2014-01-09 / News

FY13 audit reveals surplus

Town side shows deficit, but savings at schools lead to leftover $500K
By Margo Sullivan

Jamestown passed the annual audit with high marks and a $496,242 surplus for the fiscal year ending June 30, 2013, according to independent auditor Paul Dansereau.

At Monday’s Town Council meeting, Dansereau, a certified public accountant with auditors Baxter, Dansereau & Associates, of West Warwick, gave the town a clean bill of financial health and said no accounting irregularities had been detected in the financial statements of either the School Department or the municipal government.

“We didn’t find any material on statements that needed to be disclosed,” Dansereau said. That included both the federal compliance report and the financial statements.

Dansereau explained his company does two audits. The first report is on both the school and town financial statements. He concluded the finance officers have presented the town’s financial position fairly. The second report, for the federal government, found the town is in compliance with federal grant requirements.

The surplus reflects the combined School Department and municipal government budget, although the town side actually had a deficit of $93,070. However, the schools showed excess revenues of $589,312 for an overall budget surplus of $496,242, Dansereau said.

Accounting figures for the schools and town must be combined in the general fund per federal regulations, Dansereau said, because the Jamestown schools do not meet the threshold for reporting as a special revenue fund. That’s because less than 20 percent of the school budget is restricted for purposes other than debt service and capital projects, and reflects the reality that the Jamestown schools receive scant state assistance.

However, the report does include a detailed section that breaks out the school finances separately from the town government side.

The municipal spending deficit was primarily due to the cost of two waterfront construction jobs that were not budgeted: the East Ferry seawall and Dumpling Drive repair project.

East Ferry seawall used $484,037 from the general fund, and $43,881 was used for Dumpling Drive. The Harbor Commission is being charged for half the costs, which will be paid in installments over five years. The harbor board will reimburse the town $38,700 in 2014.

Finance Director Tina Collins said the Town Council also approved an expenditure of $80,000 for a heating system at the rec center. That money had not been in the budget and was transferred to the capital fund from the undesignated fund.

“The town would have had a surplus for the year if it weren’t for the unbudgeted expenses,” Dansereau said.

He said the items were on a par with emergency expenditures.

“If we did not have those, we would have had a real good year,” Collins said.
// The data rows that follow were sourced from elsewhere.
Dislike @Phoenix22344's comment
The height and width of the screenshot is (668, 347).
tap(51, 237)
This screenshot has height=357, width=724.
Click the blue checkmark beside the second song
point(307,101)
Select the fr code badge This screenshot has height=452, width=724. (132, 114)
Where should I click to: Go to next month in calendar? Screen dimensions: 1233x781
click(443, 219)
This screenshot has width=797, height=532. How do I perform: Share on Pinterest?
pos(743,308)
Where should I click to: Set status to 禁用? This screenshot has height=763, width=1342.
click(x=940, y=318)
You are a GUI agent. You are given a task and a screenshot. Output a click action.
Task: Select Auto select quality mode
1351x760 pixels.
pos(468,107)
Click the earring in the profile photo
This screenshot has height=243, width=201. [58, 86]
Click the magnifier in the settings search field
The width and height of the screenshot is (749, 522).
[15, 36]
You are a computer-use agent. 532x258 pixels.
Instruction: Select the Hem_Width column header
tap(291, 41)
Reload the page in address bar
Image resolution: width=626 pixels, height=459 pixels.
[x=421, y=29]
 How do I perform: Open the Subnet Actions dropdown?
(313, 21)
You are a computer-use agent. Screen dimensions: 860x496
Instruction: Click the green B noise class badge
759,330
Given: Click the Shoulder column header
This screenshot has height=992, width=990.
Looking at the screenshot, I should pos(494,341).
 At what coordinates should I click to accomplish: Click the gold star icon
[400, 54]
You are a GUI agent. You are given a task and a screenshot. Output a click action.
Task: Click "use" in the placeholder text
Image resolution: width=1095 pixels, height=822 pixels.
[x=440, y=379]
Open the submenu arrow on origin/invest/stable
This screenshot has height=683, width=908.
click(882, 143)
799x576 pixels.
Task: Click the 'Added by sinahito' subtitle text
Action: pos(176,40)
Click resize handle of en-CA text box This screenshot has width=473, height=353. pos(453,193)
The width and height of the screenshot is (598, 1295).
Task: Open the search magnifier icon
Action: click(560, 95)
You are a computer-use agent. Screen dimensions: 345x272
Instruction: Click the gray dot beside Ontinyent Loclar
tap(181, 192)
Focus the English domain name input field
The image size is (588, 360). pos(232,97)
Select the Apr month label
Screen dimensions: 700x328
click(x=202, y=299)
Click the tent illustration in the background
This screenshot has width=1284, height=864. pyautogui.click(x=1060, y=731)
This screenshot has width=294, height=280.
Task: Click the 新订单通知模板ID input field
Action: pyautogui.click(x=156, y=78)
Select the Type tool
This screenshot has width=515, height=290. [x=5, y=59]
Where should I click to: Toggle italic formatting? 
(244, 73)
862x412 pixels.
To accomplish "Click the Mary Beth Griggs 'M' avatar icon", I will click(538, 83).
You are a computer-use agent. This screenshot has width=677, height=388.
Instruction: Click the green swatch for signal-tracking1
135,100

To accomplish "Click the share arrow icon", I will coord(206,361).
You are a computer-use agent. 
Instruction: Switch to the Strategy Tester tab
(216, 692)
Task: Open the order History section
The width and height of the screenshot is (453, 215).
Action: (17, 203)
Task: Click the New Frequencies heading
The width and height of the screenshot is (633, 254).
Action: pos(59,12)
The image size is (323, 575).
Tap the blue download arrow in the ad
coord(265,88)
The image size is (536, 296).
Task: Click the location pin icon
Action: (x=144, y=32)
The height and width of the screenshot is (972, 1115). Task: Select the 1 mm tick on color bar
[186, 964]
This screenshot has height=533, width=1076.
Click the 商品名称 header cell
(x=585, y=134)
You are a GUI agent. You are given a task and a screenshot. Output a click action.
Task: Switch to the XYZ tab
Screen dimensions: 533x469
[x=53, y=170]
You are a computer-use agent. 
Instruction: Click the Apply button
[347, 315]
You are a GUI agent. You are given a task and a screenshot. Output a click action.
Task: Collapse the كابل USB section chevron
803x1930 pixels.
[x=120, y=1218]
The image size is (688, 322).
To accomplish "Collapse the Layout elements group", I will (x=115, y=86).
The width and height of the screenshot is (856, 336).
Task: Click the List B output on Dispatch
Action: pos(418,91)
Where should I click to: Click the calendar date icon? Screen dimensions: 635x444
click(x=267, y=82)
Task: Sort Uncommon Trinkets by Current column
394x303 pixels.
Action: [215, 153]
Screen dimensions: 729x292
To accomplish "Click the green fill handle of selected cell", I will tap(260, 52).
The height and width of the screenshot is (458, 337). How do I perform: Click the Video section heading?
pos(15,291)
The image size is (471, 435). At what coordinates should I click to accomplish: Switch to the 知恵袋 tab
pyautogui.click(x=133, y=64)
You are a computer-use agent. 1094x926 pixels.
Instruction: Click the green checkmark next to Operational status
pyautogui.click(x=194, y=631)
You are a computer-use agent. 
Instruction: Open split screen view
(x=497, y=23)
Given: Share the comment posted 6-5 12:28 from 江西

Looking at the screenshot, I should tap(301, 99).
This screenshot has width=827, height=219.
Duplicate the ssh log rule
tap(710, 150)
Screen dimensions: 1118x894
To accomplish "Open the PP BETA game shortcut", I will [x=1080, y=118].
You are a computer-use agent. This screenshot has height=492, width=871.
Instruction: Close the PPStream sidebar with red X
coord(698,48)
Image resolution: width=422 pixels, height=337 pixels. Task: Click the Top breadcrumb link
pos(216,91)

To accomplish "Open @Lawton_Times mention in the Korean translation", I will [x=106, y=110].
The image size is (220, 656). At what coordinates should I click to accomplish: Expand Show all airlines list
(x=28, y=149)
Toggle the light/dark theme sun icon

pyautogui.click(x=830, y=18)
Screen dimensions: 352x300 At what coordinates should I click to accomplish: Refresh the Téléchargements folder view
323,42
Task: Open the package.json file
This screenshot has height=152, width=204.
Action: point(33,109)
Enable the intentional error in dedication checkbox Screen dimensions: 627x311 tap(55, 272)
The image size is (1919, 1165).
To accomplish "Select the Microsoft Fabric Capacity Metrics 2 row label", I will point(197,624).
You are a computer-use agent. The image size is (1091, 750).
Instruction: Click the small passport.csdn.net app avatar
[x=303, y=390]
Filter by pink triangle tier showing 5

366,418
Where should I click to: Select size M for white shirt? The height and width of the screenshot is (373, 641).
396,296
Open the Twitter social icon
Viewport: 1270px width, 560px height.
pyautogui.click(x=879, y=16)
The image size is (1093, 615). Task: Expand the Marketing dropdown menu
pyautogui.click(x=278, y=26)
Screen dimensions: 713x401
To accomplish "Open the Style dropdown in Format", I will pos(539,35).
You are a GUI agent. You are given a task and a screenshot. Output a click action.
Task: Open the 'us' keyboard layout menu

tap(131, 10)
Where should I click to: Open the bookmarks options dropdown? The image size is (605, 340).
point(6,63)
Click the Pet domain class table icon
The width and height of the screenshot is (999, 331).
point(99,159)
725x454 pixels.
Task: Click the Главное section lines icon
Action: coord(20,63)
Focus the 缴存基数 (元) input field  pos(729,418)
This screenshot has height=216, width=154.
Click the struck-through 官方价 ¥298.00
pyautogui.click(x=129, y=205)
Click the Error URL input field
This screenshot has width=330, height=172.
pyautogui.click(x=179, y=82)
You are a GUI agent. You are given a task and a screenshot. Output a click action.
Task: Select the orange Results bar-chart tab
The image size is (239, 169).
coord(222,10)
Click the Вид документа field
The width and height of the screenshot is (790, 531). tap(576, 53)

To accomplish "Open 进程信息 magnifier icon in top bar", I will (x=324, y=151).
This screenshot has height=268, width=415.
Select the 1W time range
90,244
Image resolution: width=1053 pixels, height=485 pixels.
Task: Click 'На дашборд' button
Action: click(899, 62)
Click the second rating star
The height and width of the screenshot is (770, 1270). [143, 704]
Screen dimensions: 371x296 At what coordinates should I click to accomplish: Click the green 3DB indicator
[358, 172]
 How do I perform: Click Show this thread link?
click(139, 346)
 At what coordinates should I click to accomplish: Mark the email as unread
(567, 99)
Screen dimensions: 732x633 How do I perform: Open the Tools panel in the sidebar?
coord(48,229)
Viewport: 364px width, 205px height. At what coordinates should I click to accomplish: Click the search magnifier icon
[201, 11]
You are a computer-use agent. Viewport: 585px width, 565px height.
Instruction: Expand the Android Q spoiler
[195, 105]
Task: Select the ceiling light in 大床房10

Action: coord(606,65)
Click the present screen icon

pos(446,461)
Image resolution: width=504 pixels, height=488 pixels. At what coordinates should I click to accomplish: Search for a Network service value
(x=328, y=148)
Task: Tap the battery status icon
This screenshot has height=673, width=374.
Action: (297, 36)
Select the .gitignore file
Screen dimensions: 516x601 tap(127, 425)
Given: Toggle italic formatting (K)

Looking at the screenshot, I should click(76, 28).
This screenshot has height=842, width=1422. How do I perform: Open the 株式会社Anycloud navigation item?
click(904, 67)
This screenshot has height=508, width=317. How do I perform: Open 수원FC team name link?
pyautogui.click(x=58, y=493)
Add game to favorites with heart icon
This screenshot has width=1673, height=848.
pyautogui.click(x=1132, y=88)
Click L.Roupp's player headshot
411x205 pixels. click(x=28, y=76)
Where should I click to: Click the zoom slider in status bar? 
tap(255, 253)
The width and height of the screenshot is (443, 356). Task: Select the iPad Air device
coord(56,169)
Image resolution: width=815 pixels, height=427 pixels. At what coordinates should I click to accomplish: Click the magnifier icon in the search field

Councilor Mary Meagher asked if the town-side surplus would have reached $1 million otherwise.

“No,” Collins said.

Without the expenses for the waterfront repairs and the heating system, Dansereau said, the town’s budget would have been $480,000 “to the good.”

Meagher wanted to verify that although the town took out the full amount for the waterfront projects, the Harbor Commission would contribute over several years.

Dansereau confirmed the installments can be included with revenues in subsequent years, and Collins said she will also include “an identifiable source of revenue” for the harbor installments starting in fiscal year 2014.

However, the entire seawall project cost had to be “expensed” this year, Dansereau said.

“You can’t defer it because you spent it,” Dansereau said.

Another revenue adjustment resulted from the council’s decision last year to use $312,000 from the fund balance to keep the tax rate the same. That money had to be deducted from the total municipal revenues, he said.

On the revenues side, the town collected $390,867 more than expected in real estate and tangible taxes due to the payment of overdue taxes and a high collection rate, according to Collins in her summary. The licensing and permitting line also came in over budget because of “higher-thananticipated recordings and construction.”

Another boost came from the intergovernmental and departmental line, which was over by $227,228. The reason was due to unbudgeted federal stabilization funds and higher-than-expected activity in several departments.

Interest income on investments continued to droop and came in under budget.

On the expense side, the rec department and public safety came in $29,484 and $34,963, respectively, under budget due to cost savings. But financial administration and the tax assessor’s office went over budget by $24,320 due to unanticipated expenses, and Jamestown paid $71,312 extra in debt service due to a 2009-10 warrant article that specified some debt would be paid from the undesignated fund.

Overall, according to the financial highlights section compiled by Collins, “The town’s primary government net position increased in the amount of $385,054 as a result of the current year’s operations.”

Operating expenses totaled $25.3 million against revenues of $25.7 million.